Нашарил фонарик, лежащий в изголовье, надавил на шпенек выключателя, осветил палатку. Увидел, как взъерошенный, ослабший, злой Студенцов держит за горло Манекина, буквально вытягивая его из спальника, вот-вот, глядишь, задушит славного горовосходителя, а тот, помидорно-красный, в мокрых подтеках, оставленных слезами, льющимися из глаз, беспорядочно размахивает руками, пытаясь вцепиться в Студенцова, схватить его либо за волосы, либо за уши, но каждый раз промахивается.
— Он меня з-з-задушит! — просипел Манекин.
— Я тебя убью, как падаль. Понял? Убью! Ах ты, с-сука! — хрипел Студенцов, стараясь выволочь Манекина из спального мешка.
Увидев в свете фонаря ружье, Студенцов вдруг отпустил Манекина и, несмотря на немощь, проворно метнулся к двухстволке.

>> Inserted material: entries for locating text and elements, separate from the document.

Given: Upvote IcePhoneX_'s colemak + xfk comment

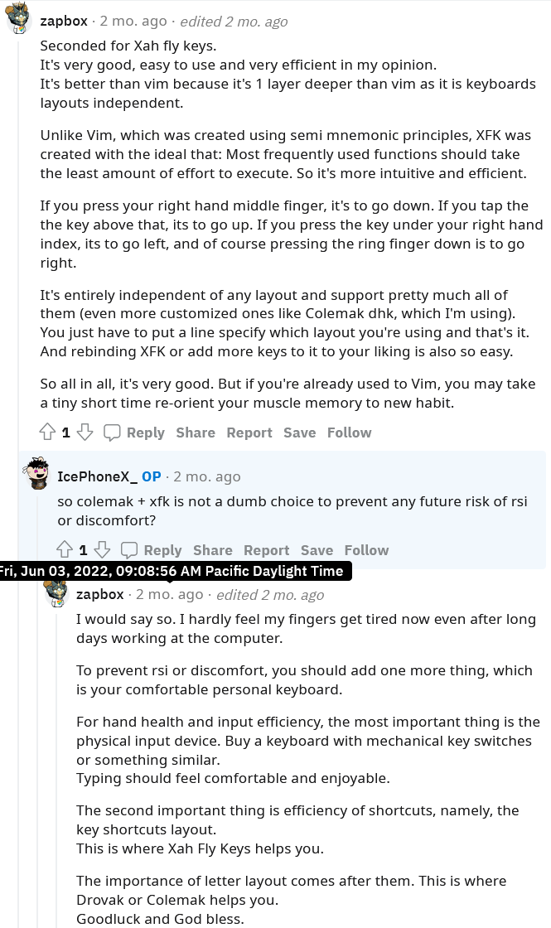Looking at the screenshot, I should [65, 550].
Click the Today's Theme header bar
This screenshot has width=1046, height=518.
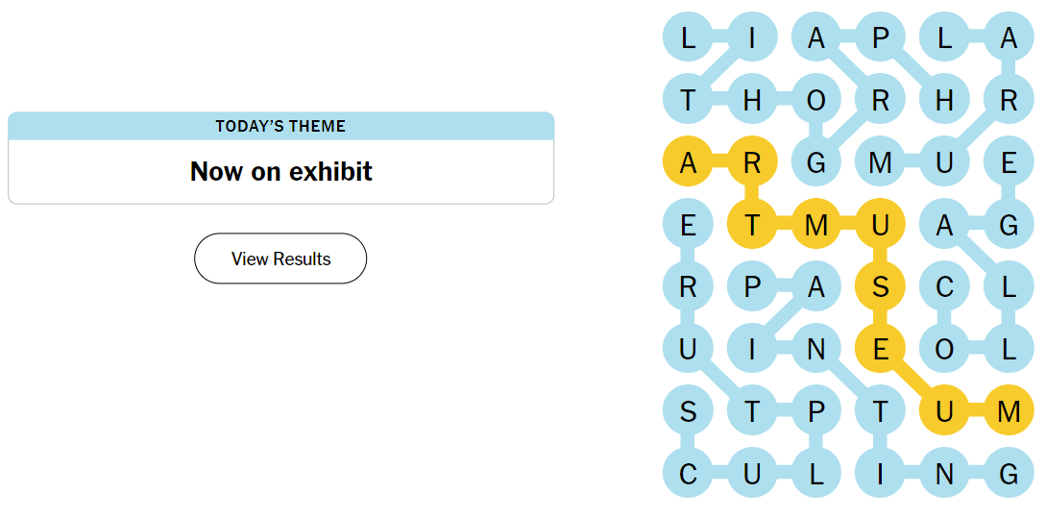[280, 126]
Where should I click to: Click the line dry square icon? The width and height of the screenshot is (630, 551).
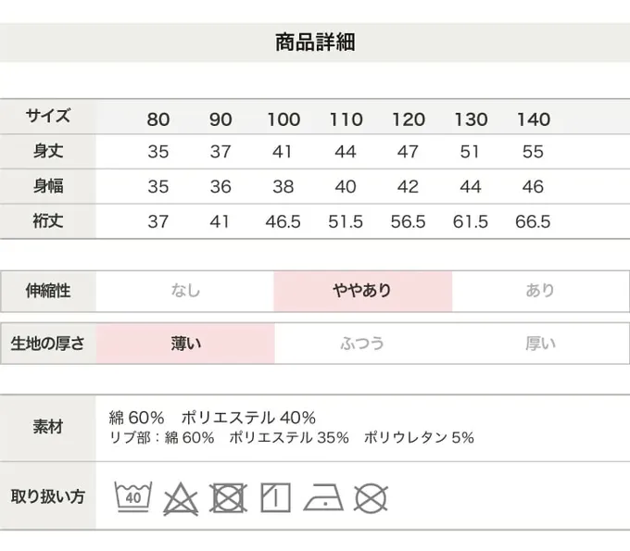(275, 497)
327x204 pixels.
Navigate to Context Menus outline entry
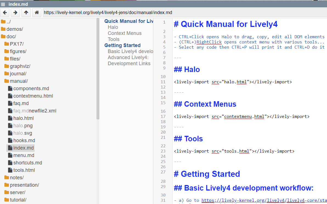(x=125, y=33)
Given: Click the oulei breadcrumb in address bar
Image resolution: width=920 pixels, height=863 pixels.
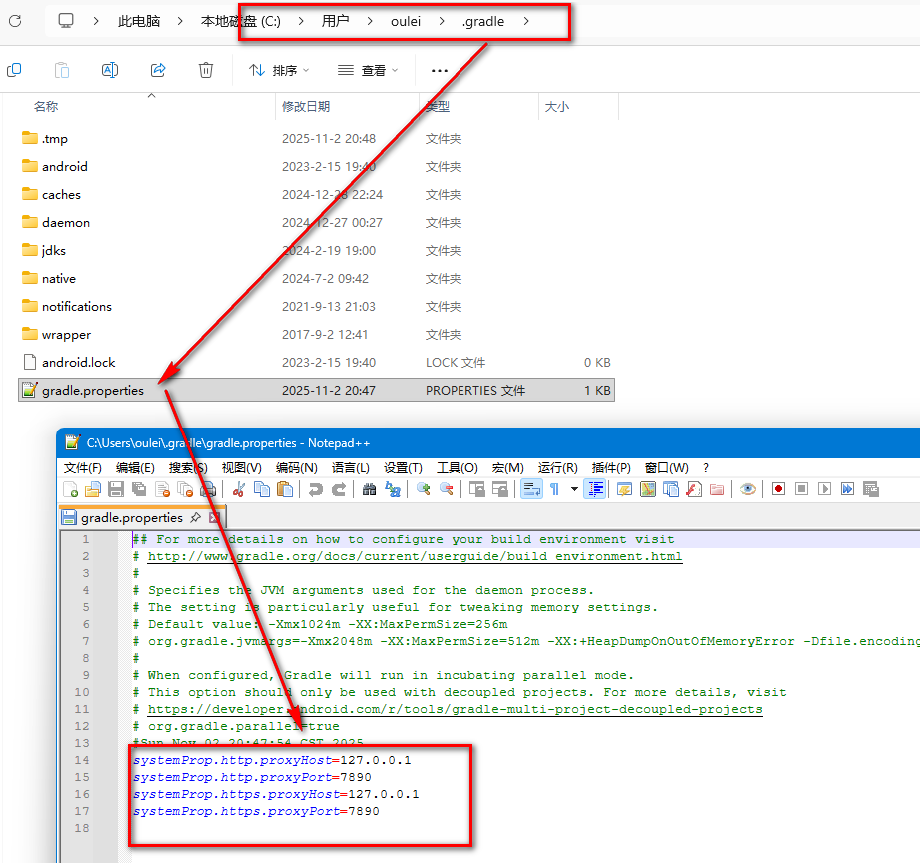Looking at the screenshot, I should [x=408, y=21].
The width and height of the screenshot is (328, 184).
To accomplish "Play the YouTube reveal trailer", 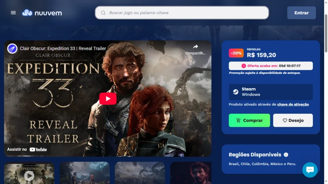I will click(x=108, y=99).
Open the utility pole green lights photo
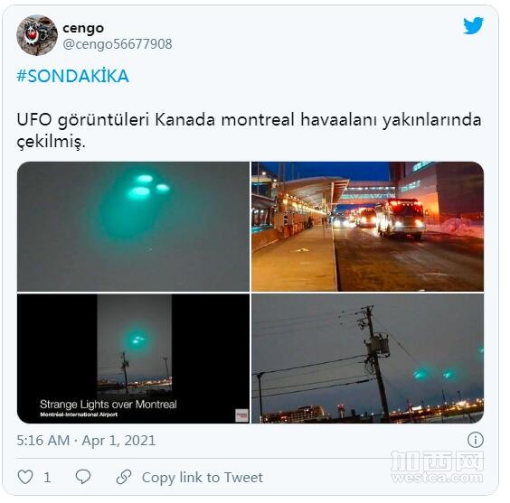 click(x=367, y=359)
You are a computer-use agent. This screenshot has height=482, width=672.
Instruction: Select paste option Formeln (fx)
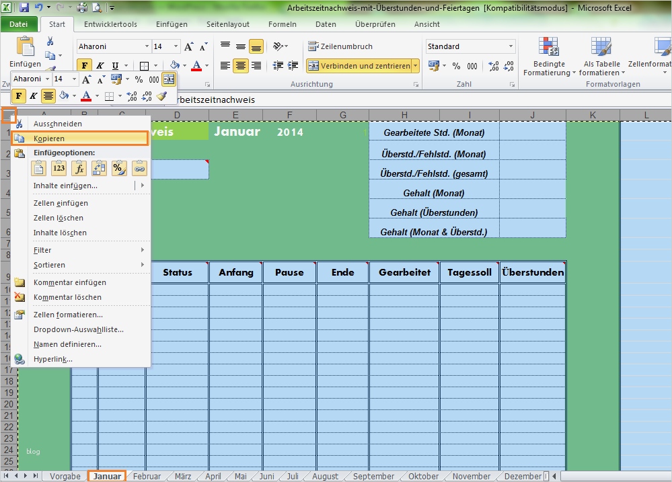coord(79,168)
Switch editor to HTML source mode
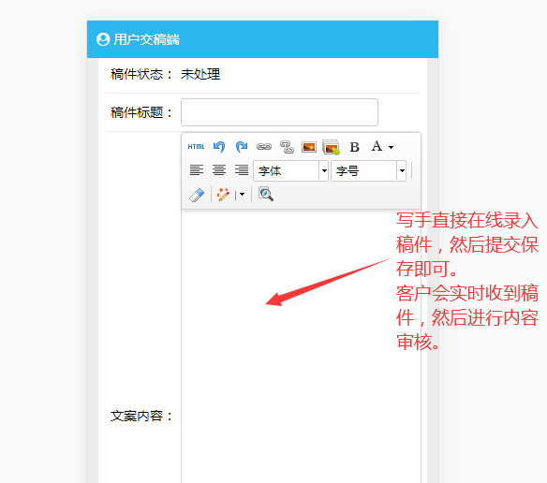547x483 pixels. (196, 147)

— Мы суп в последующий раз, с-сука, не из галки будем есть, а из тебя, из твоего мяса. Понял?
— Он сумасшедший! — резко выкрикнул Манекин, шарахнулся вместе с мешком в другую сторону палатки, закрываясь от Стуценцова руками. — Он убьет меня! Помогите!
— Стой! — Тарасов кинулся к Студенцову, пытаясь удержать его, но не тут-то было, тот словно не слышал вскрика.
— Наза-ад! А ну все от меня! Наза-ад! — схватившись обеими руками за ружье, Студенцов вздернул его над собою, зацепил концом за шов палатки, завалился на спину, переводя ствол к Манекину. — Я сейчас убью этого гада, убью! И отвечать не буду!
По чужим, испещренным кровянистыми волоконцами — это от холода и высоты полопались сосуды — глазам, по раскрылатенным ноздрям и яростно распахнутому рту Тарасов понял, что Студенцов сейчас выстрелит — точно выстрелит! — палец его лежал на спусковом крючке, проржавевшем от сырости, осталось только сделать легкое движение, надавить на собачку, и — и-и... Пока Тарасов раздумывал, что же делать, настороженно и вместе с тем одурело следя за Студенцовым, а точнее, за его руками, за пальцем, просунутым в защитную скобу, тот все же нажал на спусковой крючок — нажал, вот ведь ка-ак!